*Your instructions*.
An exact, complete printout of the listing is wanted, minus its images.
:::
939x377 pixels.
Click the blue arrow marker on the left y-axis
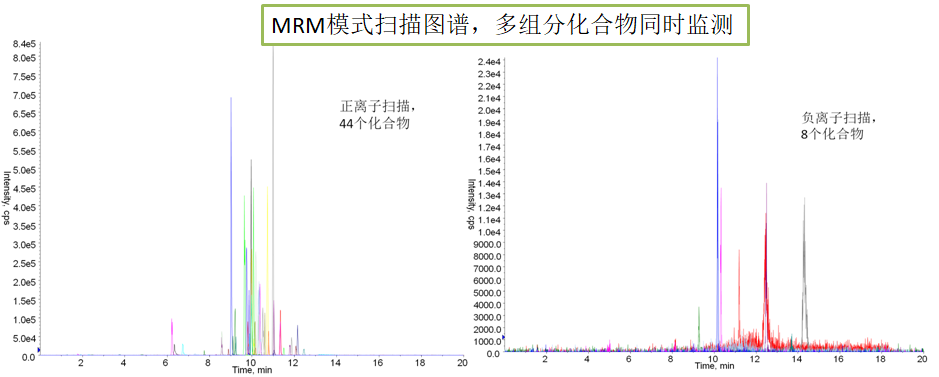click(x=39, y=349)
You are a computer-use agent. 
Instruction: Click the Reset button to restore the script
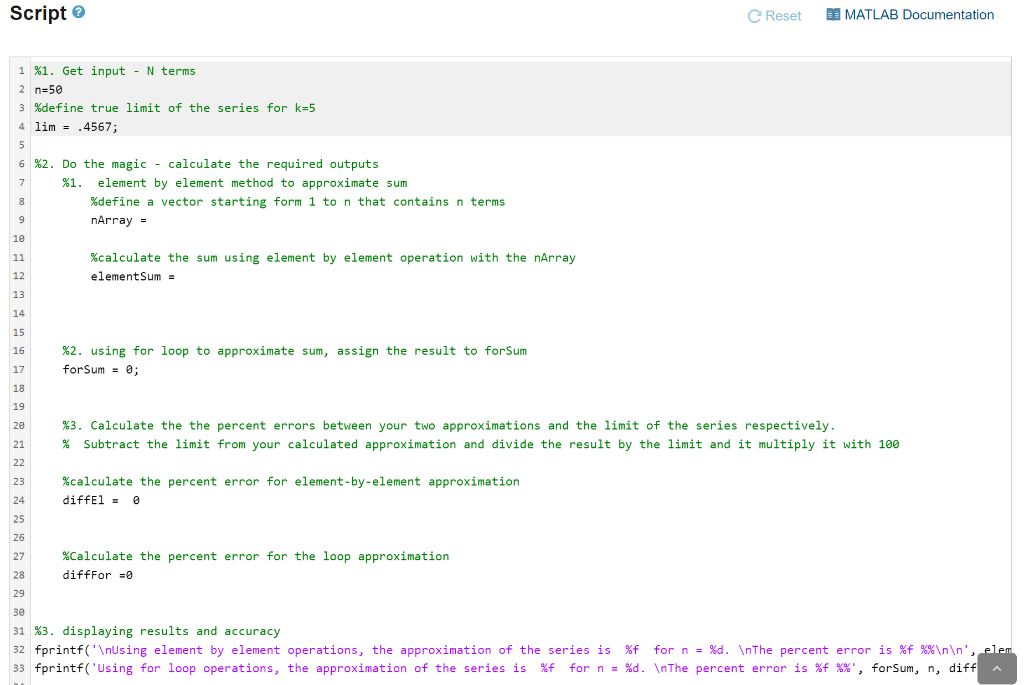(782, 15)
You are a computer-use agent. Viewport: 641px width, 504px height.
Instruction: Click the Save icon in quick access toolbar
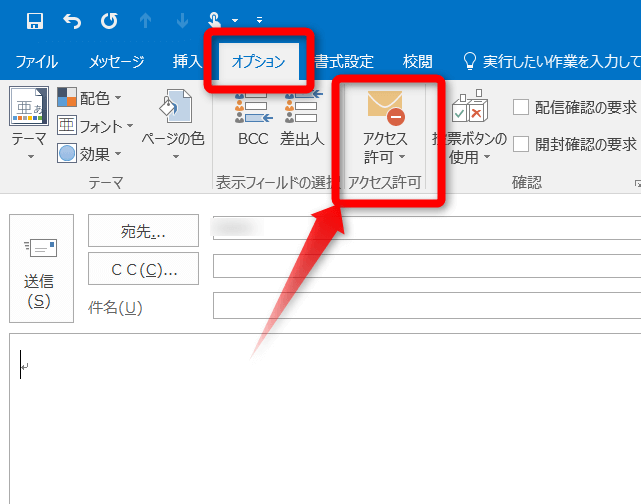[35, 19]
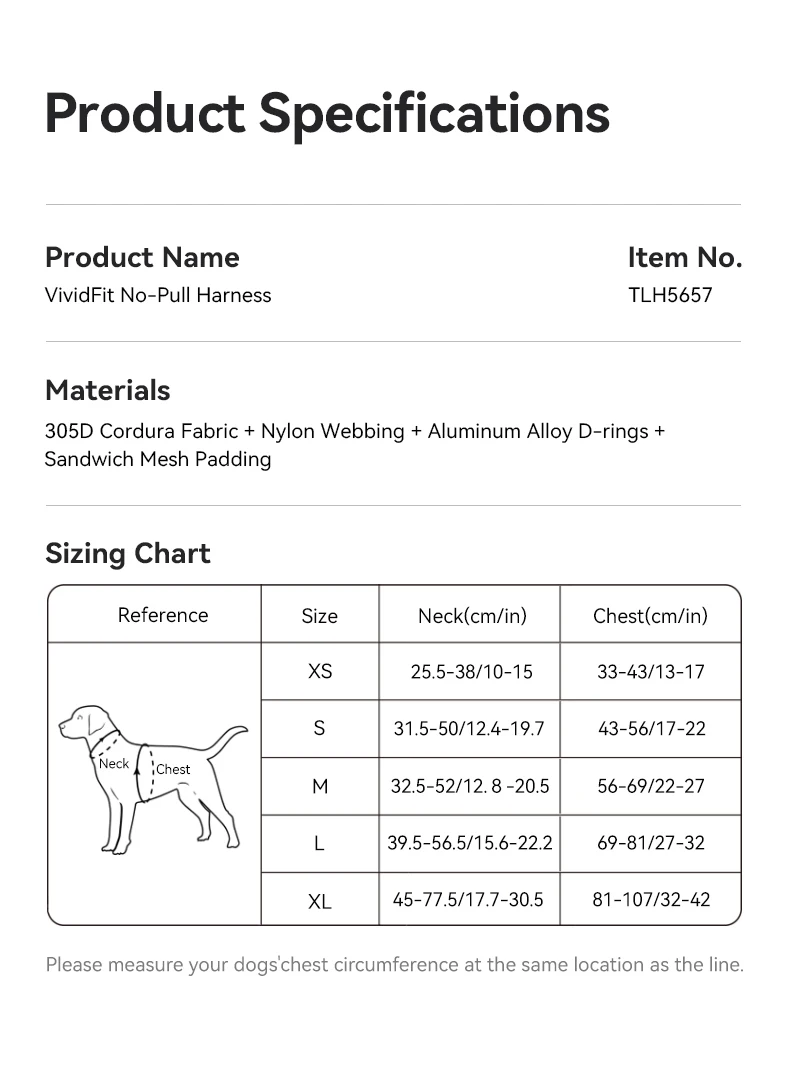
:::
*Output for this exercise*.
939x377 pixels.
Click the blue arrow marker on the left y-axis
click(x=39, y=349)
You are a computer-use agent. 
Instruction: Click the Reset button to restore the script
(782, 15)
You are a computer-use agent. Viewport: 641px width, 504px height.
Instruction: Click the Save icon in quick access toolbar
[35, 19]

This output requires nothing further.